Fed.R.Civ.P. 4(m) (2007). Plaintiff is hereafter on notice that if any Doe Defendants are not named and served within 120 days, then the claims against said John Doe Defendants may be dismissed pursuant to Federal Rule of Civil Procedure 4(m).
CONCLUSION
Accordingly, the Court being advised, IT IS HEREBY ORDERED as follows:
(1) The following Defendants are dismissed, sua sponte, with prejudice, as the claims against them are time-barred: the City of Grayson's Police Department; the Carter County Sheriff's Department; deceased Nurse Deborah Doe; Sheriff Kevin McDavid a/k/a "Moochie" McDavid; Deputy Sheriff Larry Martin; KSP Troopers Jim Shelton, Erik Kouns, Ben Tanner, Brad Wiley, Zach Thompson; Grayson Police Department Officers Travis Steele and Mike Fouch; and CCDC Defendants Denise Knipp, Crystal Wilburn, Hattie Messer, Mary Brainard, Nurse Mary Sargent, Jon McCormick, and James Hackney a/k/a Darron Hackney.

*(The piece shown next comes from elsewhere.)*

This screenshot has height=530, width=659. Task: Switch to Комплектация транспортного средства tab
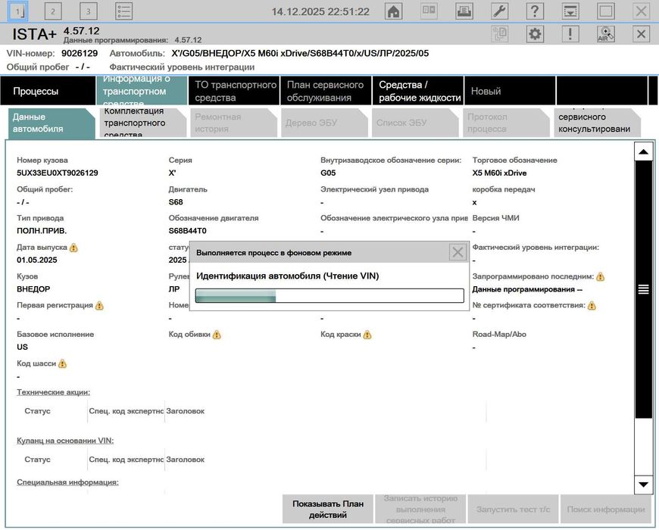tap(142, 123)
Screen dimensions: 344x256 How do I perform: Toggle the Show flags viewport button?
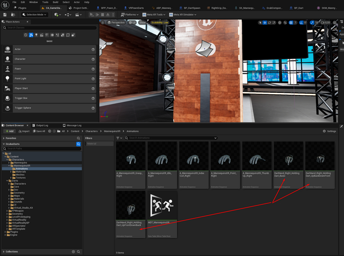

(2) The following Defendants are dismissed, sua sponte, with prejudice, on Eleventh Amendment immunity grounds: the Commonwealth of Kentucky and the Kentucky State Police.

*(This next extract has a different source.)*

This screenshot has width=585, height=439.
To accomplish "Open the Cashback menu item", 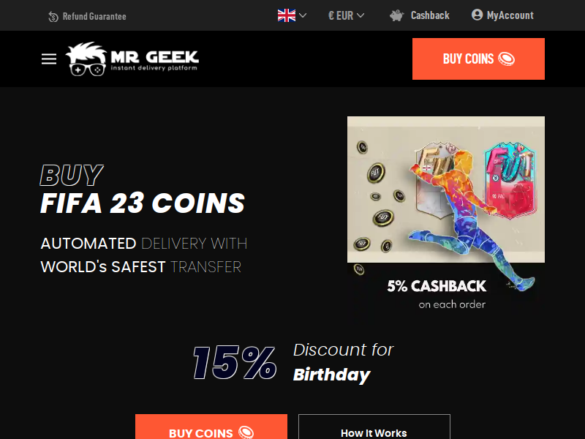I will pos(430,15).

(3) To the extent that the claims herein are based on actions taking place on March 11 or March 12 of 2007, the following of Plaintiff's claims are dismissed, sua sponte, with prejudice, as being time-barred: the excessive force and Eighth Amendment beating claim, conspiracy claims pursuant to 42 U.S.C. §§ 1985(3), 1986, 1988, and claims of assault, battery, outrage, and intentional infliction of emotional distress, under Kentucky tort law.
(4) The following claims are dismissed, sua sponte, without prejudice, on the ground that Plaintiff failed to state a federal claim: all of Plaintiff's equal protection/discrimination claims, his First Amendment claim of denial of access to courts, the Eighth Amendment food and drink claims, and Fifth and Fourteenth Amendment due process claims.

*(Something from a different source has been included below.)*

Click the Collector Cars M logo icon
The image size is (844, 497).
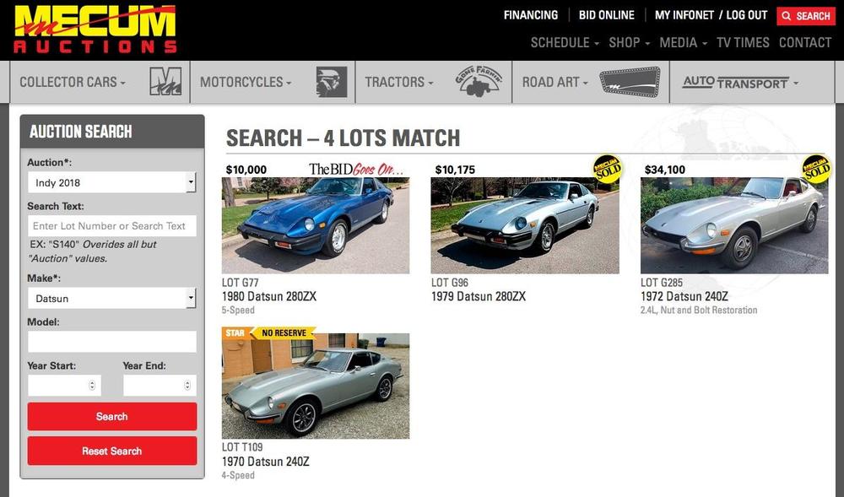(x=165, y=82)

(5) The Clerk in the divisional office in which the case lies shall prepare and issue summons for Carter County; the Carter County Detention Center; and the following, in their official and individual capacities: CCDC Jailer Randy Binion; Chief Deputy Jailer William Bailey; Deputy Jailers Sheila Binion, Martha McDavid, Shanna Sullivan, James Barker a/k/a Matt Barker, Lorraine Savage, John Estepp a/k/a Cliff Estep, Keith Hollingsworth, Earle Tackett a/k/a Ed Tackett, John Fannin, David Manning; and Southern Health Partners, Inc.
(6) The Plaintiff shall be responsible for proper service of all of the summonses and complaints under the Federal Rules of Civil Procedure, paying particular attention to Rule 4.
(7) The Plaintiff shall keep the Clerk of the Court informed of his current mailing address. Failure to notify the Clerk of any address change may result in a dismissal of this case.
(8) For every further pleading or other document he wishes to submit for consideration by the Court, the Plaintiff shall serve upon each defendant, or, if appearance has been entered by counsel, upon each attorney, a copy of the pleading or other document. Plaintiff shall send the original papers to be filed with the Clerk of the Court together with a certificate stating the date a true and correct copy of the document was mailed to each Defendant or counsel. If a District Judge or magistrate Judge receives any document which has not been filed with the Clerk or which has been filed but fails to include the certificate of service of copies, the document will be disregarded by the Court.
(9) The Clerk is directed to serve a copy of this Order upon the Office of General Counsel for the Kentucky Department of Corrections in Frankfort, Kentucky.